• THE REQUEST:
Copy all of the entries below word for word, keeping every line as it appears.
-- start MATERIAL SHOWN --
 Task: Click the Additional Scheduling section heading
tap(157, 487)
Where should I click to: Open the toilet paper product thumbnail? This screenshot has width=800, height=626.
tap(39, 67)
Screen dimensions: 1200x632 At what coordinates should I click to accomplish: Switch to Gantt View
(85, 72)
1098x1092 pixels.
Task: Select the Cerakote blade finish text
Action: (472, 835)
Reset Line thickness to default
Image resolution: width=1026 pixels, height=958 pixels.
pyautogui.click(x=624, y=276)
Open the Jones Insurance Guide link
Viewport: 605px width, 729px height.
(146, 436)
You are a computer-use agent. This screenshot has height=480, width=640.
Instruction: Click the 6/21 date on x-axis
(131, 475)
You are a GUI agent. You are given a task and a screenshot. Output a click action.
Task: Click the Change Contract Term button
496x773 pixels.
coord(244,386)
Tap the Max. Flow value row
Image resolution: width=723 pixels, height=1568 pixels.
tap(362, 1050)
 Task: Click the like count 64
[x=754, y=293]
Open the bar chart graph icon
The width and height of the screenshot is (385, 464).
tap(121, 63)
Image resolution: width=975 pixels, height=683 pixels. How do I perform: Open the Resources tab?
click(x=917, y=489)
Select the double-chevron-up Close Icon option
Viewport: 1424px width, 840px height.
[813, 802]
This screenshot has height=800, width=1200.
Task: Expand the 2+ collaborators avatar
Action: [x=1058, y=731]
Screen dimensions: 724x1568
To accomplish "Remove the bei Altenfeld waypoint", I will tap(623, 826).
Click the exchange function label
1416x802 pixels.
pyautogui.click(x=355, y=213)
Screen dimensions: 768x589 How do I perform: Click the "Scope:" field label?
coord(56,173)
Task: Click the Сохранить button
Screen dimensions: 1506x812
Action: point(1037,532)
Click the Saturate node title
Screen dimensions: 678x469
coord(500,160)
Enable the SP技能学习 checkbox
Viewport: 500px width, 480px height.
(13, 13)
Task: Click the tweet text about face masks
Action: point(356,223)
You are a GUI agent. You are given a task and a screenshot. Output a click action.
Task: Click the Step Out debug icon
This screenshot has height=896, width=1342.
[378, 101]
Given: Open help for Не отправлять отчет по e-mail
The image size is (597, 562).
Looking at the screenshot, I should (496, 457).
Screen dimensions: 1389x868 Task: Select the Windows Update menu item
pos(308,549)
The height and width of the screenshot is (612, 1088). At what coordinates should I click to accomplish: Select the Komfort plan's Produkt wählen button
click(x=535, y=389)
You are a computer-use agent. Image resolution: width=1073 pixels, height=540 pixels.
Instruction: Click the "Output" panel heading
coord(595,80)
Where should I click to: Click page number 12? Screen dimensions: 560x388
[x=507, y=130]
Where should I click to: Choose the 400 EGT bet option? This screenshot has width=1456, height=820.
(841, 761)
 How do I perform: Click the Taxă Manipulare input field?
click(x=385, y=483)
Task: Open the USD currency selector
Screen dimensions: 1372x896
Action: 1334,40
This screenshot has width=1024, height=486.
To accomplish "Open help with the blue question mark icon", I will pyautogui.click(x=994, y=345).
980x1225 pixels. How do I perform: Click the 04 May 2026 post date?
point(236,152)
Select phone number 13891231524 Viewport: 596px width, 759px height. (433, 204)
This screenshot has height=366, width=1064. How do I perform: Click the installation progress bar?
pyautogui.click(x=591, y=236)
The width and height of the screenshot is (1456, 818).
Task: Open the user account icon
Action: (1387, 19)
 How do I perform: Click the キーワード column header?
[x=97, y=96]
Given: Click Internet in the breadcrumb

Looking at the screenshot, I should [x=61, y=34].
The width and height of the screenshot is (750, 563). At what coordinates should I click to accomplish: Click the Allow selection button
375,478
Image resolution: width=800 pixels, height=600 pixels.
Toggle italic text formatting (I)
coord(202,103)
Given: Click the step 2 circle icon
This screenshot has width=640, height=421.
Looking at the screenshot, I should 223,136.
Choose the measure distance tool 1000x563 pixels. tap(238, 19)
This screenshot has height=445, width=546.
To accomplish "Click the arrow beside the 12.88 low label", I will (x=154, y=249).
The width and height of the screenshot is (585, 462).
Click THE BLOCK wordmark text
-- end MATERIAL SHOWN --
• RESPONSE TO THIS TASK:
 Task: Click the Additional Scheduling section heading
tap(157, 487)
Where should I click to: Open the toilet paper product thumbnail? This screenshot has width=800, height=626.
tap(39, 67)
Screen dimensions: 1200x632 At what coordinates should I click to accomplish: Switch to Gantt View
(85, 72)
1098x1092 pixels.
Task: Select the Cerakote blade finish text
Action: (472, 835)
Reset Line thickness to default
Image resolution: width=1026 pixels, height=958 pixels.
pyautogui.click(x=624, y=276)
Open the Jones Insurance Guide link
Viewport: 605px width, 729px height.
(146, 436)
You are a computer-use agent. This screenshot has height=480, width=640.
Instruction: Click the 6/21 date on x-axis
(131, 475)
You are a GUI agent. You are given a task and a screenshot. Output a click action.
Task: Click the Change Contract Term button
496x773 pixels.
coord(244,386)
Tap the Max. Flow value row
Image resolution: width=723 pixels, height=1568 pixels.
tap(362, 1050)
 Task: Click the like count 64
[x=754, y=293]
Open the bar chart graph icon
The width and height of the screenshot is (385, 464).
tap(121, 63)
Image resolution: width=975 pixels, height=683 pixels. How do I perform: Open the Resources tab?
click(x=917, y=489)
Select the double-chevron-up Close Icon option
Viewport: 1424px width, 840px height.
[813, 802]
This screenshot has height=800, width=1200.
Task: Expand the 2+ collaborators avatar
Action: [x=1058, y=731]
Screen dimensions: 724x1568
To accomplish "Remove the bei Altenfeld waypoint", I will tap(623, 826).
Click the exchange function label
1416x802 pixels.
pyautogui.click(x=355, y=213)
Screen dimensions: 768x589 How do I perform: Click the "Scope:" field label?
coord(56,173)
Task: Click the Сохранить button
Screen dimensions: 1506x812
Action: point(1037,532)
Click the Saturate node title
Screen dimensions: 678x469
coord(500,160)
Enable the SP技能学习 checkbox
Viewport: 500px width, 480px height.
(13, 13)
Task: Click the tweet text about face masks
Action: point(356,223)
You are a GUI agent. You are given a task and a screenshot. Output a click action.
Task: Click the Step Out debug icon
This screenshot has height=896, width=1342.
[378, 101]
Given: Open help for Не отправлять отчет по e-mail
The image size is (597, 562).
Looking at the screenshot, I should (496, 457).
Screen dimensions: 1389x868 Task: Select the Windows Update menu item
pos(308,549)
The height and width of the screenshot is (612, 1088). At what coordinates should I click to accomplish: Select the Komfort plan's Produkt wählen button
click(x=535, y=389)
You are a computer-use agent. Image resolution: width=1073 pixels, height=540 pixels.
Instruction: Click the "Output" panel heading
coord(595,80)
Where should I click to: Click page number 12? Screen dimensions: 560x388
[x=507, y=130]
Where should I click to: Choose the 400 EGT bet option? This screenshot has width=1456, height=820.
(841, 761)
 How do I perform: Click the Taxă Manipulare input field?
click(x=385, y=483)
Task: Open the USD currency selector
Screen dimensions: 1372x896
Action: 1334,40
This screenshot has width=1024, height=486.
To accomplish "Open help with the blue question mark icon", I will pyautogui.click(x=994, y=345).
980x1225 pixels. How do I perform: Click the 04 May 2026 post date?
point(236,152)
Select phone number 13891231524 Viewport: 596px width, 759px height. (433, 204)
This screenshot has height=366, width=1064. How do I perform: Click the installation progress bar?
pyautogui.click(x=591, y=236)
The width and height of the screenshot is (1456, 818).
Task: Open the user account icon
Action: (1387, 19)
 How do I perform: Click the キーワード column header?
[x=97, y=96]
Given: Click Internet in the breadcrumb

Looking at the screenshot, I should [x=61, y=34].
The width and height of the screenshot is (750, 563). At what coordinates should I click to accomplish: Click the Allow selection button
375,478
Image resolution: width=800 pixels, height=600 pixels.
Toggle italic text formatting (I)
coord(202,103)
Given: Click the step 2 circle icon
This screenshot has width=640, height=421.
Looking at the screenshot, I should 223,136.
Choose the measure distance tool 1000x563 pixels. tap(238, 19)
This screenshot has height=445, width=546.
To accomplish "Click the arrow beside the 12.88 low label", I will (x=154, y=249).
The width and height of the screenshot is (585, 462).
Click THE BLOCK wordmark text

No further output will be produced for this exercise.